Forças Armadas

Treinamento das Forças Armadas simulou tiros e descontaminação nuclear

Comandada pelo exército, a Operação Meridiano treinou os militares em situações de alta intensidade e pronta atuação

Tainá Andrade
postado em 09/11/2021 23:12
 (crédito: Acácio Pinheiro/Agência Brasília)
(crédito: Acácio Pinheiro/Agência Brasília)

As Forças Armadas realiza, do dia 5 a 14 de novembro, a terceira fase da Operação Meridiano, coordenada pelo Ministério da Defesa. Trata-se do maior treinamento periódico dos militares até o momento. Na ocasião, eles atuaram no ataque ar-solo, no apoio de fogo, tiros de artilharia, além de demonstração de descontaminação nuclear, biológica, química e radiológica.

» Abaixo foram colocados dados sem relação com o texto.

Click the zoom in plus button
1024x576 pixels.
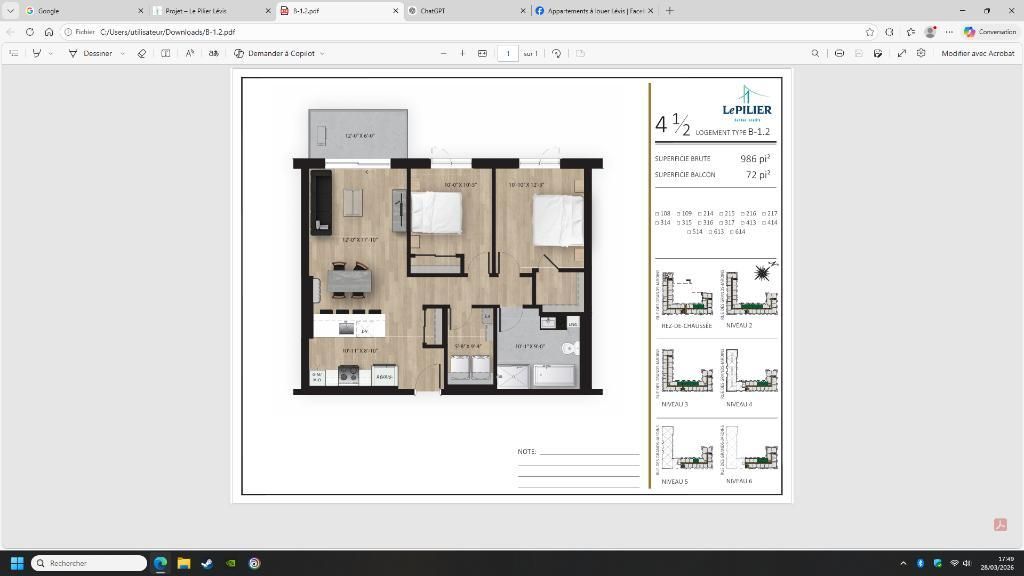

O objetivo é testar a eficiência dos comandos em operações de alta intensidade para manter operabilidade e a capacidade de atuação em emergências. É verificada a capacidade de manter um nível adequado de consciência situacional com tarefas que abordam também as áreas funcionais de pessoal, manobra, inteligência, logística, mobilidade e contra-mobilidade, comunicação social, assuntos civis e fogos.

O treinamento dividido em três fases, o primeiro foi chamado de Meridiano-Poti, ocorreu no Pará, ficou sob a responsabilidade da Aeronáutica; a segunda fase, conhecida como Dragão, comandada pela Marinha, nos litorais do Rio de Janeiro e do Espírito Santo; e a terceira etapa, com o Exército à frente, denominada Ibagé, aconteceu no Rio Grande do Sul.

A ação desta terça-feira (9/11) envolveu a participação de aproximadamente 5 mil militares, mil viaturas, aviões e helicópteros da Marinha do Brasil (MB), do Exército Brasileiro (EB) e da Força Aérea Brasileira (FAB).